ニュースでは「熱中症への注意」が毎日のように呼びかけられていますが、本当に気をつけたいのは、倒れる直前だけではありません。
暑さは、少しずつ体に負担を蓄積させます。
朝からなんとなく体が重い。
食欲がない。
夜ぐっすり眠れない。
疲れが抜けない。
こうした小さなサインは、体からの大切なメッセージです。
東洋医学では、夏は「心(しん)」に負担がかかりやすく、体の潤いである「津液(しんえき)」が汗とともに失われやすい季節と考えます。
その状態が続くと、体の熱をうまく逃がせなくなり、熱中症だけでなく、暑さによる疲労が積み重なる「蓄積型熱中症」のような状態につながることもあります。

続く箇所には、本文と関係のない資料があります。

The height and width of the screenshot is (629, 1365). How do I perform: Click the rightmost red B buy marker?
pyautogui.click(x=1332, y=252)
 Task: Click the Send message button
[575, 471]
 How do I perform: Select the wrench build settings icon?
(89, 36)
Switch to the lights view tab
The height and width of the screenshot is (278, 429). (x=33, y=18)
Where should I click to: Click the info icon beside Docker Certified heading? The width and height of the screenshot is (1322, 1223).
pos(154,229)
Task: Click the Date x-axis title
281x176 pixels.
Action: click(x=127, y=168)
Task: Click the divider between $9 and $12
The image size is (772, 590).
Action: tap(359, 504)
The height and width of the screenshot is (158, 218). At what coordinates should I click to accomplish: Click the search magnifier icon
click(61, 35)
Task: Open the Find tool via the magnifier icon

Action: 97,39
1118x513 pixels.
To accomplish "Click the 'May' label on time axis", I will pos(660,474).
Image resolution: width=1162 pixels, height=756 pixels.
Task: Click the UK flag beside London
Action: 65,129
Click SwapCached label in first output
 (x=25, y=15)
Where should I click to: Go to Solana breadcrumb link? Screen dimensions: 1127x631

また、暑い屋外と冷房の効いた室内を何度も行き来すると、自律神経への負担が大きくなります。
冷えた室内から炎天下へ、あるいは炎天下から冷えた室内へ。
この急激な温度差は、夏でも体に大きな負担をかけます。
だからこそ大切なのは、「我慢すること」ではなく、「体を整えること」。
薬膳では、汗で失われやすい水分や潤いを補いながら、胃腸に負担をかけすぎない食事を心がけます。
例えば、
・きゅうり
・トマト
・冬瓜
・なす
・スイカ
など、体の熱をやわらげる食材を上手に取り入れることも一つの方法です。
ただし、冷たい飲み物や冷たい食べ物の摂り過ぎは、胃腸の働きを弱め、夏バテを長引かせる原因になることもあります。
大切なのは、「冷やし過ぎないこと」。
一人ひとり体質が違うように、夏の過ごし方も違います。
MEJORでは、西洋医学・東洋医学・予防医学、それぞれの視点を大切にしながら、その方に合った健康づくりをご提案しています。
暑さと闘うのではなく、暑さに負けない体を育てる。
その積み重ねが、5年後、10年後の健やかな毎日につながると、私は信じています。
※本記事は一般的な健康情報です。体調不良が続く場合や、めまい・意識障害・強い倦怠感など熱中症が疑われる症状がある場合は、自己判断せず、速やかに医療機関を受診してください。